El Mindo está loco

El Mindo está loco

El mundo está tan loco que la gente ya no necesita un nombre y un apellido para ser famosa.

09 de agosto 2019 , 08:01 p.m.

Va tan rápido el mundo que resulta imposible no sentirse obsoleto. Ayer usábamos el periodismo para compartir información, y hoy competimos por volvernos virales y vender lo que haya para vender. Va todo tan veloz que no solo Snapchat caducó casi al mismo tiempo que nacía, sino que no hemos aprendido a usar YouTube e Instagram cuando ya hay una nueva red que manda la parada: se llama TikTok, y en ella las personas, casi todas preadolescentes, comparten videos musicales caseros. Resulta difícil entender qué le ven y mucho más difícil, participar en ella, por lo que, insisto, es fácil sentir que estamos en plenitud de capacidades, pero al mismo tiempo a semanas de jubilarnos.

En el afán por ganar dinero, las marcas contratan a cualquiera con alcance, y los influencers están dispuestos a hacer casi lo que sea. De arranque, lucir siempre felices y llenos de energía, lo que es una puesta en escena desgastante. También inventarse retos pedorros, algunos inofensivos y otros peligrosos, como grabarse desde lo más alto de una construcción, a ver si logran no caerse. En cuestión de meses hemos visto a youtubers vendiendo cosas como el agua con la que se bañan o réplicas de su bebé, a una influenciadora que posaba de vegana pero que fue pillada comiendo a escondidas pescado y huevo para no pasar hambre, y a otra que se quebró por llevar un estilo de vida con viajes y hoteles que no podía costear. En esta carrera por obtener fama instantánea hay quien se graba mientras va a un almacén, abre un helado, lo lame, lo tapa y lo regresa a la nevera.

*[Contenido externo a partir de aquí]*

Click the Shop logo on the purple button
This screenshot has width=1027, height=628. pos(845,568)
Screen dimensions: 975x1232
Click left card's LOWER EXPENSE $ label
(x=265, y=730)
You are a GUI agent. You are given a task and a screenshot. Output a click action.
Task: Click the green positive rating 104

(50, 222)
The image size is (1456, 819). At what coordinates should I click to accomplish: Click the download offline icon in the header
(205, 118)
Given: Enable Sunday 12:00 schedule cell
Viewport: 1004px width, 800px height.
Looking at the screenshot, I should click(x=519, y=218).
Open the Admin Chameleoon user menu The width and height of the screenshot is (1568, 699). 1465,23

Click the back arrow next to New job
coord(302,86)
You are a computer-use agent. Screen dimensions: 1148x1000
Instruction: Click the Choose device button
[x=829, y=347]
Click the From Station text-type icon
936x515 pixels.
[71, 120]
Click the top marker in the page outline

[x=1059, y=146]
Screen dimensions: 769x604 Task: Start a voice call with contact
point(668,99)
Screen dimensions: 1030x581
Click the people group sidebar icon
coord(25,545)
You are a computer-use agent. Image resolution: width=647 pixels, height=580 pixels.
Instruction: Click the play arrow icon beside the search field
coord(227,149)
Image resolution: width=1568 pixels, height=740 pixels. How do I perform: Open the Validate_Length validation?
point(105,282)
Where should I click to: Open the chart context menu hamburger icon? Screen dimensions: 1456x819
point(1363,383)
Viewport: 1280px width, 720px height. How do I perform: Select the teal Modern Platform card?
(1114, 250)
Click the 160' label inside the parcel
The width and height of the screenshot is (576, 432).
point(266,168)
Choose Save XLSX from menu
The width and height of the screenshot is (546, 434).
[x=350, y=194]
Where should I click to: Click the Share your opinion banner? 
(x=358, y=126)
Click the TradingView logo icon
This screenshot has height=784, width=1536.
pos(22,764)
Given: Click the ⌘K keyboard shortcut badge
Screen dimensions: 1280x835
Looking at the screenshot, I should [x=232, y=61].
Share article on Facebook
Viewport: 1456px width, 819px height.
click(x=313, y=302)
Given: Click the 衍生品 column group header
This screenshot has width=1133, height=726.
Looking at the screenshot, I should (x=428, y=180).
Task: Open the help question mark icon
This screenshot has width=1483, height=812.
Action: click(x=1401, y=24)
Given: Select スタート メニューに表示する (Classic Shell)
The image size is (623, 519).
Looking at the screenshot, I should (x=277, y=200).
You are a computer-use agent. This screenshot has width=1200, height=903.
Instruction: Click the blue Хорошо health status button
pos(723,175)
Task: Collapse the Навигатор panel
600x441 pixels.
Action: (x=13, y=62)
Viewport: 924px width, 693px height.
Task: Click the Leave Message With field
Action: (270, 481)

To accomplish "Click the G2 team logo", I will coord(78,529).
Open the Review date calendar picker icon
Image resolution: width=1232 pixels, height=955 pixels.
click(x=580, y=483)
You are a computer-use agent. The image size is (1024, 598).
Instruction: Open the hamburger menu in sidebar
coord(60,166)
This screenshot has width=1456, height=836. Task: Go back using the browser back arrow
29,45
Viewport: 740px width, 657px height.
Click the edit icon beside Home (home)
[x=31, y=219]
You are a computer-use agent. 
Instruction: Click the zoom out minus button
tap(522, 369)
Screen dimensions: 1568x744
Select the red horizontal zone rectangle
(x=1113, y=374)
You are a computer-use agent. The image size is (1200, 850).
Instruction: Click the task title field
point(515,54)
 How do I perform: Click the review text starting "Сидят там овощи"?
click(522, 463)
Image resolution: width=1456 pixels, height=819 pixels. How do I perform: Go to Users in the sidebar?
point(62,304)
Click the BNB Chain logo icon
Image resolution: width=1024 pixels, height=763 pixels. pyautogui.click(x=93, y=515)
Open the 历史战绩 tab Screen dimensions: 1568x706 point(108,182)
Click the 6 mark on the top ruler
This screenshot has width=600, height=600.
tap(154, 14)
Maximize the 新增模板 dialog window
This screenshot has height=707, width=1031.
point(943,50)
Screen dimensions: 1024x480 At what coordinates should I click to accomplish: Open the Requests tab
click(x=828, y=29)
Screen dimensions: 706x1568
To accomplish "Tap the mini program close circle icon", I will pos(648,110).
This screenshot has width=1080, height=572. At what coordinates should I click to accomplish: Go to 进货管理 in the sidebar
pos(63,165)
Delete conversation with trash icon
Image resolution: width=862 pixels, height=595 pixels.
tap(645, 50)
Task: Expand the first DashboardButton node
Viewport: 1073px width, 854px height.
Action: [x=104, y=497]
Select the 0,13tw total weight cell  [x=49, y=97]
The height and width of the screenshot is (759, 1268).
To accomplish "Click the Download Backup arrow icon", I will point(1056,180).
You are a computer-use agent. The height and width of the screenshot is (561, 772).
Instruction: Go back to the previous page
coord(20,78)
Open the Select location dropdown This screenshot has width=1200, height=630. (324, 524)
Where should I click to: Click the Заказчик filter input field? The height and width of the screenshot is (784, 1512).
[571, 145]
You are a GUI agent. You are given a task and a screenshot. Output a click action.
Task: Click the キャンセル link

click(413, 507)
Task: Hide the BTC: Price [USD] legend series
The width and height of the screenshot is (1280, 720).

Personajes como Pautips y Yuya reinan en internet y ganan millones; yo me declaro incapaz de ver uno de sus videos, pero bien por ellas. Y, aunque sus carreras apenas empiezan, se ven como dinosaurios al lado de un youtuber de apenas siete años que tiene veinte millones de suscriptores y facturó 22 millones de dólares el año pasado. Es que hoy, los niños sueñan con ser influenciadores como antes querían ser doctores o policías, pero a este ritmo el mercado va a explotar. Es una industria que se está depurando porque convertirse en uno es fácil, pero ser relevante no es del todo sencillo: se necesitan imaginación, gracia y disciplina, aunque tampoco es que sea resolver ecuaciones de física. Siempre será más placentero monear en internet, así no se tenga ningún talento, que trabajar por monedas en una oficina.

Conozco también gente que está lejos de ser influencer, pero con ínfulas de tal; gente que pasó de subir fotos de la vida cotidiana a ‘postear’ imágenes de comida cara, ropa fina y lugares exóticos con colores trastocados. En sus tomas, todo es limpio y lujoso, no hay hambre ni pobreza. Es decir, todo es plano y tedioso, y llega un punto en el que no se entiende qué manera de llevar la vida es esa. ¿Dónde queda ese mundo perfecto en el que viven? Además, es gente aburrida. Viajan y comen mejor que muchos, pero qué insufrible hacer planes con ellos. No tienen nada interesante que decir, no informan ni aportan. Posan en paisajes extraordinarios para escribir una frase boba y llenar eso de hashtags.

Hace poco leí un titular que decía: ‘El Mindo le reclamó a la novia de La Liendra por no saber cocinar’, y me sentí viejo y triste al mismo tiempo. Por mí, por la prensa, por la vida, por ellos mismos. Ignoro quiénes serán El Mindo y La Liendra, por qué son famosos y por qué uno le reclama a la novia del otro. Pero parece que es gente importante, en especial El Mindo, porque después leí otra nota que contaba que se había pasado con un comentario que le había hecho a La Segura, que ni puta idea de quién será tampoco.

El mundo está tan loco que la gente (Yuya y Pautips incluidas) ya no necesita un nombre y un apellido para ser famosa; son como Prince, o el papa Francisco. O tal vez todos estemos cuerdos, y el que esté loco sea El Mindo.